One of your most important jobs as city hall reporter, then, should be to figure out the vision. If your city has been through a full-scale planning process recently, this may be easy. Many will know the city’s intended destination and how it aims to get there. Your task is to put these things into words and explain what they mean, why they are important, and what alternative visions were considered.
If the city hasn’t been through a visioning process or comprehensive planning effort, the vision could be known only to a few. So your first task is to piece together the vision by interviewing those with a say in city decisions and comparing it with the decisions they’ve made and the plans that guide them. (Hint: Talk to the city planning director and the local chamber of commerce president before interviewing the mayor and council members.)

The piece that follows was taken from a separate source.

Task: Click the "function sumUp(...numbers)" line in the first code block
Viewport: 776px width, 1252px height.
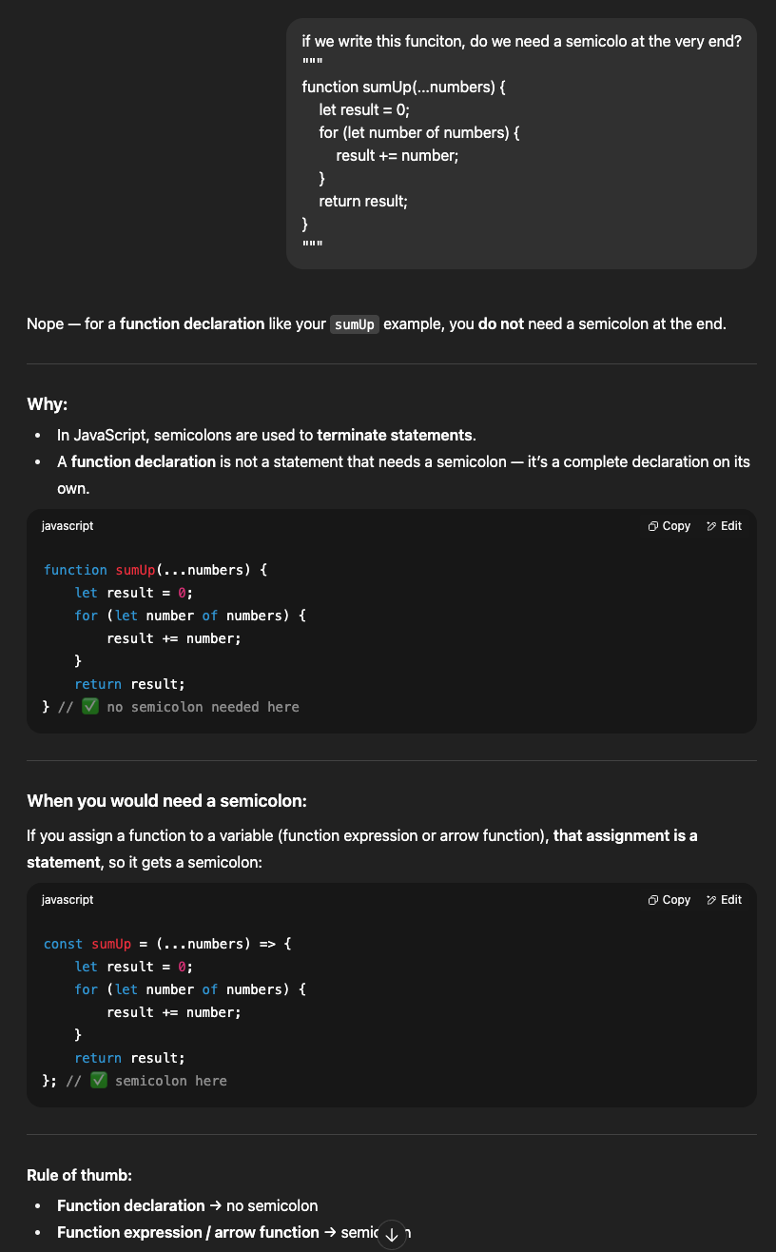Action: [x=155, y=570]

It’s possible, of course, that there is no broadly shared vision, that the city council is feeling its way through important decisions. But trust me on this: Having no direction doesn’t mean the city isn’t going somewhere. It just isn’t going there by design. In these cases, your job is to see where the drift is taking the city, tell your readers what that place is likely to be, and ask leaders if they’re comfortable with the destination.
All of this brings up some questions: What does a vision look like? How would you know if your city is achieving it? And if the city is just drifting along, how can you see where it’s headed?
Actually, it’s pretty simple. Look at the demographics.
Go back to the central issue for cities: People and places, how they interact, and how they can be made to interact better. The tools that a city has are the “places” part of that statement—how it develops public places, regulates private ones, and serves all with infrastructure. The results are the people and what they do with those places. Remember the famous Watergate adage, “follow the money”? If you want to know where your city is headed, follow the demographics.
A vision, then, is an effort to picture who will live in, work in, and visit your city in the future, what they will do for entertainment, how they will relate to one another and the city’s physical assets, how they will move around, and what impressions newcomers will form. And behind the vision should be a plan: In order to make this ideal future become a reality, here are the things we must do.
Describing the vision is important, but you need to know more. Is the vision obtainable? Can the city truly attract those it wants and needs in order to be successful? To answer this, you’ll have to take a deep dive into demographics, starting with where the city is today and how it is changing.
Here are some questions to begin with: Who lives in your city by age, income, educational attainment, and ethnicity? How are these numbers changing over, say, the last 10 years? How do these changes compare with cities of similar size and type? How do they compare with nearby jurisdictions, such as suburbs? (You can find these things from U.S. Census data but call your regional planning agency. It may have additional data and even projections.)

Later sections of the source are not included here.